Thursday, January 28, 2010

The Wanderer

Most of my childhood memories can be perfectly framed staring out the rear window of car. For reasons beyond my control, I became a habitual runaway, racing from one life to the next as fast as any form of transportation could carry me. As the son of a mother in the military, there wasn't much I could do. At a very young age, I became adept at saying goodbye to friends and family, so much so that even to this day it is difficult for me to form deep long lasting relationships. Its as if there's some sort of psychological clock counting down the minutes till midnight, to the moment when the very fabric of this reality will be torn only to reveal another beginning.

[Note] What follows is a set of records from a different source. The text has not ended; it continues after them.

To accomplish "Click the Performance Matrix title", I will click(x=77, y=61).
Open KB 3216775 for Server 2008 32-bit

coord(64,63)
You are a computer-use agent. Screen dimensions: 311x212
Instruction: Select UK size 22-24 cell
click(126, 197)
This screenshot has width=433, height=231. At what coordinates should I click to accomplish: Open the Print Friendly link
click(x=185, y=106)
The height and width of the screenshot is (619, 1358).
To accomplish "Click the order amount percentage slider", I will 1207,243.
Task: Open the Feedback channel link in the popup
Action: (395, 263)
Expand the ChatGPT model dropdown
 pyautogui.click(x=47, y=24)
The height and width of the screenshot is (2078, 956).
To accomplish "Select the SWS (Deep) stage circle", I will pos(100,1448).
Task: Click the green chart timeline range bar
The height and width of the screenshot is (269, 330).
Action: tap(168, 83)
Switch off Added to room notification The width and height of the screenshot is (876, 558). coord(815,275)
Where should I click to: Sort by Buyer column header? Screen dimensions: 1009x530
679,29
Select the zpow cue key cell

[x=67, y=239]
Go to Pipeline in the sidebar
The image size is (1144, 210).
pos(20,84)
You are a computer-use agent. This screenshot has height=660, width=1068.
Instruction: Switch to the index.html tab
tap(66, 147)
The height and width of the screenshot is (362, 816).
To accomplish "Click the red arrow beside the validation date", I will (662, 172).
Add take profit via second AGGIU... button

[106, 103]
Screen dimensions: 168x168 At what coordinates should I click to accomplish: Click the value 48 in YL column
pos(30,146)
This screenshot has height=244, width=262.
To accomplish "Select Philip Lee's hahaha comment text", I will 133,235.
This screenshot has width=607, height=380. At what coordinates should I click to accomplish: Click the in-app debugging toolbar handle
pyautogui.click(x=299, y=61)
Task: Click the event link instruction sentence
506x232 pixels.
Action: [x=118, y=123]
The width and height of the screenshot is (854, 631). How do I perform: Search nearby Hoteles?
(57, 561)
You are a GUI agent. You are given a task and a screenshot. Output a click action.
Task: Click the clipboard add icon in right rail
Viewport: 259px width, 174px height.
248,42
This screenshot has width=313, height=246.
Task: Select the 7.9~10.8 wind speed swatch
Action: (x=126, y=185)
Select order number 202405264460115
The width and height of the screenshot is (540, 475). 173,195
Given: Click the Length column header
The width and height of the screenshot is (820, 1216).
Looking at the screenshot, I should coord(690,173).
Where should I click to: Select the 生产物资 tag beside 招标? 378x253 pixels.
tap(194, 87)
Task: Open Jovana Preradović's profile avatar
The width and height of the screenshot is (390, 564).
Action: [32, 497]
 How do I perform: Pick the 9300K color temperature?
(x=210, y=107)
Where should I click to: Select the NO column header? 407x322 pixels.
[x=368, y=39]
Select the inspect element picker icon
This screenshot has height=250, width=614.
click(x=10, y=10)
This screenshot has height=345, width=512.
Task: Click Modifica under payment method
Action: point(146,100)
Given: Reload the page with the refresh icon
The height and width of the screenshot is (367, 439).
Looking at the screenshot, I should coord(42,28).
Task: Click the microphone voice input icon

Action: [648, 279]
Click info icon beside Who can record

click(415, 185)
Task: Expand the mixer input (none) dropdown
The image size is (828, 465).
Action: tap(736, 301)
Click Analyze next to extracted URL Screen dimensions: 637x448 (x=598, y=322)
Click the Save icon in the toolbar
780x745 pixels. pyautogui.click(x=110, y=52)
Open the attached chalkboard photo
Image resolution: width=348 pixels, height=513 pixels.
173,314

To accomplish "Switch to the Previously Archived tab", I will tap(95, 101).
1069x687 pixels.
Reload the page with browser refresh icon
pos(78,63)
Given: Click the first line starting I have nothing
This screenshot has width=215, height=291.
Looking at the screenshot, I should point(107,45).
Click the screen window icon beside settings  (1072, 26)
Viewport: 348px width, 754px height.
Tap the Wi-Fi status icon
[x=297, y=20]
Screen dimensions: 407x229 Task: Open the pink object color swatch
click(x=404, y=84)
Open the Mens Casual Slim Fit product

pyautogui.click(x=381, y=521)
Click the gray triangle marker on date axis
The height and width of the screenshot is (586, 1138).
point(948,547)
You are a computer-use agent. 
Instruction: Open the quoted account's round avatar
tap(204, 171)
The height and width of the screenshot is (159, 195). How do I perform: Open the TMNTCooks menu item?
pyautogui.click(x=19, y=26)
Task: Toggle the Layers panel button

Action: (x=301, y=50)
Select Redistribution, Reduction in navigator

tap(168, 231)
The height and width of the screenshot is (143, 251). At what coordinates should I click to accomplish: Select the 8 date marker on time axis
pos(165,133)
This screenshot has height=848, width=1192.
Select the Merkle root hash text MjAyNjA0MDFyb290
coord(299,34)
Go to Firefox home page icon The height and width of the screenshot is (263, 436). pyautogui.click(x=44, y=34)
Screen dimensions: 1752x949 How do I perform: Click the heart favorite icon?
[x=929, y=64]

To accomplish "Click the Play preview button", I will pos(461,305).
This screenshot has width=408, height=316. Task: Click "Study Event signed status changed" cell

I often find myself envious of those with friends they've had since childhood, friends they still know and interact with to this very day. Its as if they became more than just friends; they became family. The reality is, I will never know that feeling. The longest relationship I've ever had is with my wife whom I've known since 2001. Sometimes, I think the reason I love her so much is because in the back of mind, destiny stands with sword in hand, waiting to tear through this reality only to show me another beginning. So I embrace her, waiting for reality to cheat me out of my happiness again. The truth is before I met her, I was almost certain I would spend the rest of my life alone. Most people told me I was too young to think that way. Its not that I was too young, its just that I am a die hard realist. It was only by chance that I even met her. Had I not worked in a that candy store in the airport, I would have never been there to receive that phone call, and I would have never met the best friend I would ever have in my entire life. As miraculous as that may be, I by no means attribute this chance meeting to some sort of plan set up by some deity. I've always believed that if you find love, you should hold on to it like grim death, because the probability that you'll find someone else that finds your eccentricities to be endearing is slim to none.
I don't have a lot friends, but what I do have is a wife and daughter, and although there isn't a whole lot I can teach my daughter about maintaining personal relationships, what I can teach her is the importance of friends and how a true friend can be like a glass of water on a hot day. Just so refreshing....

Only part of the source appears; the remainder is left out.